China’s High-Speed Rail: the Rapid Growth of a New Travel Option
BEIJING – China has the world’s largest and still expanding high-speed rail (HSR) network, but whether ridership would materialize has been the subject of much debate. A new World Bank paper finds initial traffic volumes are promising, with traffic growing from 128 million trips in 2008 to 672 million trips in 2013 and over 2.9 billion passengers having taken a high speed train trip between April 2007 and October 1st 2014.
The paper underlines that the circumstances in China in terms of long distances, high population density, well interspaced large cities, and its economic rebalancing strategies are propitious for the long-term success of HSR. By focusing on understanding and addressing passenger needs, as well as efficient and effective operation, traffic can be expected to continue rapid growth over the coming two decades.
The paper titled High-Speed Railways in China: A Look at Traffic looks at China’ s HSR traffic in a global perspective and presents case studies of one of the country’s busiest routes and a relatively lightly used intercity route to illustrate how passengers have responded to new HSR services.
China has over 12,000 kilometers of passenger-dedicated high-speed rail in operation.
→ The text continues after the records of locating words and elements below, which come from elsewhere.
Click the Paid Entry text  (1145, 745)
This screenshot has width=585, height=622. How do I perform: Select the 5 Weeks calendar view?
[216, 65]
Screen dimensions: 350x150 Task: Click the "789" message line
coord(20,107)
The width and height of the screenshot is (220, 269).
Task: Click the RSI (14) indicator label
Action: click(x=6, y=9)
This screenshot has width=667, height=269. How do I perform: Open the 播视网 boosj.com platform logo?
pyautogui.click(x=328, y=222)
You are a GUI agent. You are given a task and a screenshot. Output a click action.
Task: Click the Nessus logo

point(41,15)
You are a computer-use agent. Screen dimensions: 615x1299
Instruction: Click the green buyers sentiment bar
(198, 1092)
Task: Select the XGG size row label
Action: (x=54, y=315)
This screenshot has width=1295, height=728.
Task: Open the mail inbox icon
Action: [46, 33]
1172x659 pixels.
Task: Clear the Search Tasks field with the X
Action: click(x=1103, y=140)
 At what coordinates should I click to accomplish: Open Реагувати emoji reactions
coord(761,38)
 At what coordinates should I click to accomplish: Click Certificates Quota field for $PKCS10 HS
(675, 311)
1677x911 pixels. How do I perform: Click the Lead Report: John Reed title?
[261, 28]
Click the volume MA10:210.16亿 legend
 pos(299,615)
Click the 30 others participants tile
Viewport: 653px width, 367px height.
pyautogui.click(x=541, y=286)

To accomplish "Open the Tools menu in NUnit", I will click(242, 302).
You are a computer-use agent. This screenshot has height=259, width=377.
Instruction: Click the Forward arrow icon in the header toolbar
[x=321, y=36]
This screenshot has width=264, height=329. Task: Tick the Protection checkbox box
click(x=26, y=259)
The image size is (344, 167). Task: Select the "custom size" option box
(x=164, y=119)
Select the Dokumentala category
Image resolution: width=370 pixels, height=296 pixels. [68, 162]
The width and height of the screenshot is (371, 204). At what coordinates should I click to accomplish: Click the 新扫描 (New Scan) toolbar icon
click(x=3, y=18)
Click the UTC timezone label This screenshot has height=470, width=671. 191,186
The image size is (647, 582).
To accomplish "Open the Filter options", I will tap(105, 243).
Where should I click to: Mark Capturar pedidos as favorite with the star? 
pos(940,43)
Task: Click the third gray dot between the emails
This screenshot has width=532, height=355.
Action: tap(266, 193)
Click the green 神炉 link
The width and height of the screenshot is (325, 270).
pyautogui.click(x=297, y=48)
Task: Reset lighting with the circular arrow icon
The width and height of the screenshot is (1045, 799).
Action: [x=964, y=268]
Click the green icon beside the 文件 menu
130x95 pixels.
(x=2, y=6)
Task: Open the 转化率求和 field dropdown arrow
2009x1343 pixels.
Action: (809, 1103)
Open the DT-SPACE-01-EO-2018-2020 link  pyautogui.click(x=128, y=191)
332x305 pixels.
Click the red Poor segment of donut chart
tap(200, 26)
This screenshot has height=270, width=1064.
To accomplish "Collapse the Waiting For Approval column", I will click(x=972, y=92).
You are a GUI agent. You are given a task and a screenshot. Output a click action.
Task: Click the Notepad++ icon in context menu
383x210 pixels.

In the summer 2014, China Railways was running over 1,330 pairs of high-speed trains a day on both this dedicated network and on upgraded conventional lines. More lines are being built and upgraded to connect all cities of more than 500,000 people through rapid rail by 2015.
“Understanding and addressing passenger needs are critical to achieving the full impact of the high-speed rail network. While initial results are encouraging, high-speed rail remains a major investment that requires high traffic density to be justified economically and financially.”
– Gerald Ollivier, World Bank Senior Transport Specialist
In 2013, China’s high-speed rail lines carried more passenger-kilometers (214 billion) than the rest of the world combined, about 2.5 times the volume in Japan and four times the volume in France. Traffic densities of 22.5 million  in 2013 compare favorably to levels reached by Japan and France at the same stage of development.
The paper examines who is using HSR, whether the service has benefitted ordinary citizens, and how it has affected personal mobility by using survey data collected from passengers along the Changchun-Jilin and Tianjin-Jinan corridors. The survey was carried out by the World Bank, China Railway Corporation and the Third Railway Survey and Design Institute.
Survey findings indicate that a large proportion of high-speed train passengers are between the ages of 25 and 55, with many using the HSR for business travel. A broad range of travelers of different income levels choose HSR for its comfort, convenience, safety and punctuality over existing alternatives. The survey found that the average income of high-speed train passengers was 35-50 percent higher than that of conventional train passengers. The majority of surveyed passengers (50 to 70 percent of users in the two case studies) reported income of less than RMB5,000 per month. Users perceive HSR as facilitating reunions with family and friends, tourism, and access to job opportunities. High-speed rail also has had a marked impact on local businesses and personal mobility of their employees.
“Understanding and addressing passenger needs are critical to achieving the full impact of the high-speed rail network. While initial results are encouraging, high-speed rail remains a major investment that requires high traffic density to be justified economically and financially,” said Gerald Ollivier, a World Bank Senior Transport Specialist and co-author of the paper.
“This can be achieved by working closely with cities to develop areas around stations in a way that leverages the gain in accessibility that high speed rail provides. It also important to optimize train frequencies and city pairing, introduce flexible ticket prices reflecting peak and off-peak periods, and introduce convenient e-ticketing services. By focusing on these aspects, and on the efficient and effective operation of the network, high-speed rail in China can continue to experience substantial growth for many years to come,” he added.
This paper is part of the China Transport Note Series produced by the World Bank in Beijing to share experience about the transformation of the Chinese transport sector. The World Bank has supported six railway projects with design speeds ranging from 200 km/h to 350 km/h in China. Source
 Passenger-kilometers per kilometer of line.